OHDSI / CohortMethod

An R package for performing new-user cohort studies in an observational database in the OMOP Common Data Model.
https://ohdsi.github.io/CohortMethod
82 stars 58 forks source link

Feature request: exclude highly correlated covariates from propensity score calculation #155

Closed SulevR closed 1 month ago

SulevR commented 10 months ago

Currently, CohortMethod::createPs() checks whether any of the covariates are highly correlated with the treatment. It is a very useful feature as whenever such a correlation is found, I think propensity scores become highly biased and hardly usable for matching. However, there is no automatic way to disable such covariates from the propensity score calculation. The only way to exclude such covariates is to manually add these to the exclude list, which is... painful as it interrupts the automated flow. Furthermore, there is no good way to identify and remove the highly correlated covariates (CohortMethod::createPs() only shows these out).

I tried to solve this problem by relying on cohort definitions - and excluded concept_id-s given there from the CohortMethodData. However, some highly correlated events cannot be removed this way (for instance, when the diagnostic test result is the index event, but the examination/taking the test (not given in the cohort definition) is also highly correlated).

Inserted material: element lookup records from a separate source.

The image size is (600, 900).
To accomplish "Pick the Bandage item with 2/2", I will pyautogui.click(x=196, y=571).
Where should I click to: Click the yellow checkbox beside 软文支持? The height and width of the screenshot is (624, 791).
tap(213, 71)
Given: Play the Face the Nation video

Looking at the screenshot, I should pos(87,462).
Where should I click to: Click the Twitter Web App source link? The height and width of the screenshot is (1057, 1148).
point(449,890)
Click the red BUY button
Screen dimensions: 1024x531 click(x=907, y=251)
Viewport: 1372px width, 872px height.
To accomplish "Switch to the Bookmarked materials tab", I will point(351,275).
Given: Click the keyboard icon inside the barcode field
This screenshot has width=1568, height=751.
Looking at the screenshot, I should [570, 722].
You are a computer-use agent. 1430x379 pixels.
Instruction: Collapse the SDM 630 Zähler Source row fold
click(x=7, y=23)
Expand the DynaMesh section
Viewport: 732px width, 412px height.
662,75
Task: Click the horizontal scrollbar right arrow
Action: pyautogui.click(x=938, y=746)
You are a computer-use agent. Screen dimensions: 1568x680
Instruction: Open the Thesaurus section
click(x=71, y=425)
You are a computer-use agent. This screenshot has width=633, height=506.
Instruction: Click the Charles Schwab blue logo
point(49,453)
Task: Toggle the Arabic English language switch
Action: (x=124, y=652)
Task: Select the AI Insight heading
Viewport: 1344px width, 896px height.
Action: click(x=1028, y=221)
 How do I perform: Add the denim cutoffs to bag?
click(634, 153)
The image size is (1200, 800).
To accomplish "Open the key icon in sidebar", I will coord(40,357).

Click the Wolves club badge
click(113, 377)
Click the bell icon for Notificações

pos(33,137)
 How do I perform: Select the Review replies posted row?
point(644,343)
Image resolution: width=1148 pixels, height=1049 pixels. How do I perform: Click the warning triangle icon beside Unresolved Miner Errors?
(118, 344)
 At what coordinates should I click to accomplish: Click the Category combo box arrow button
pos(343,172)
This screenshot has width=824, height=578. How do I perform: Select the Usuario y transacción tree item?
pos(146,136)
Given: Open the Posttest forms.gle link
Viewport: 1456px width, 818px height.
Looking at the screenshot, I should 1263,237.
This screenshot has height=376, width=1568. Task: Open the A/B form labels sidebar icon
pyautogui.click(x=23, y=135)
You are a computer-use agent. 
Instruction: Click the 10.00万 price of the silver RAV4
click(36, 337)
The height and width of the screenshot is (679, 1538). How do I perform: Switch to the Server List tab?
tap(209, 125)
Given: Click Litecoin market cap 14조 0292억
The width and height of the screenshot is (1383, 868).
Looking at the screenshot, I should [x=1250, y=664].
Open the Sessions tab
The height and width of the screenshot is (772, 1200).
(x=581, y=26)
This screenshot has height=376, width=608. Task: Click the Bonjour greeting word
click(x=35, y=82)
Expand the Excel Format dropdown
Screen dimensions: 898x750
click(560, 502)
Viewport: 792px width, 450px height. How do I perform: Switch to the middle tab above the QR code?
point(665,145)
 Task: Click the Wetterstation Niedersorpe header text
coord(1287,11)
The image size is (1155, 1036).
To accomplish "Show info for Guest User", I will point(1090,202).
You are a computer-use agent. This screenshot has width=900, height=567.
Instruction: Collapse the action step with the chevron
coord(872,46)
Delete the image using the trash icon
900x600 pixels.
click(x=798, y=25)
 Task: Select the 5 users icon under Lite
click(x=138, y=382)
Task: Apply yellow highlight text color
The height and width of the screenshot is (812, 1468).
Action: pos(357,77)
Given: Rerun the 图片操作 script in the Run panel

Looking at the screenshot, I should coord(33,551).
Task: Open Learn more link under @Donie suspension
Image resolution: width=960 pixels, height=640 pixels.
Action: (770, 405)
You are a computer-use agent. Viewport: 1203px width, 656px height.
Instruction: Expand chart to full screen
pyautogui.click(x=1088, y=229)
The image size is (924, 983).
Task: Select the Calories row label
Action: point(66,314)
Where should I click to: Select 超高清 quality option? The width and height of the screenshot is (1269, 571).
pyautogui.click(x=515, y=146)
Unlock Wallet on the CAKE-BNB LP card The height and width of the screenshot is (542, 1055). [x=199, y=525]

As a second attempt, I reused some code from CohortMethod::createPs() function to identify the correlated covariates. But there are several problems with it - 1) I have to build studyPopulation twice, which is time-consuming (first, to identify correlations, second, to use exclude list); 2) some correlations do not have concept_id-s to exclude (e.g index year may be correlated) and require more advanced "exclusion mechanism" (need to turn off covariateSetting flag); 3) it is an ugly copy-code-hack; 4) does not work with multi-analysis approach.

So, I'm having trouble finding the best method to automate this step and asking for advice.

It seems most reasonable to have a feature in CohortMethod package that automatically excludes the highly correlated covariates from propensity score fitting. I know that doing too much in the background will make us lazy, but to conduct many analyses with dozens of cohorts in a row, this manual step in the middle is very inconvenient.

schuemie commented 10 months ago

I don't think automatically removing them is a good idea. We need to review whether they are actual relevant differences between target and comparator. If so, we may need to redesign the study, or stop altogether.

I do think we should do a better job of recording the high-correlation covariates. Also the Comparator Selection Tool does a great job of identifying high-correlation covariates beforehand.

SulevR commented 10 months ago

I'm still urging you to create a separate function for determining correlated covariates (and return these to the user). This would help to identify these covariates BEFORE fitting the propensity score models, prevent the analysis from running into a fatal error, and let the user decide what to do with them. Receiving the list would allow us to remove these manually or automatically. I think that it would be helpful to have still an option to exclude such covariates automatically if they appear.

I need to do this automatically because I'm not studying two cohorts + outcome only but a large set of cohorts, and I'm trying to determine the potential risk factors (cohorts) of the outcome. I'm also using a large set of outcomes. So, I'm trying to use the CohortMethod package for dirty work to identify such risk factors/cohorts from a large set of cohorts and later continue working on these in more detail. Therefore, requiring manual exclusion for each cohort pair in this dirty work stage is very inconvenient, and cannot see a reason why the package cannot have an attribute to do this automatically (with necessary warning messages). When the potential candidate risk factors have been found, one should review the highly correlated covariates one by one, for sure.

schuemie commented 10 months ago

That is what the createPs() function currently does: It runs a separate analysis to identify high-correlation covariates, and reports these back to the user. But we will need to stop the analysis if high-correlation covariates are found, because we need user input to decide whether we are ok with removing the covariates.

Automatically removing the covariates may lead to invalid causal estimates, which I don't want to encourage.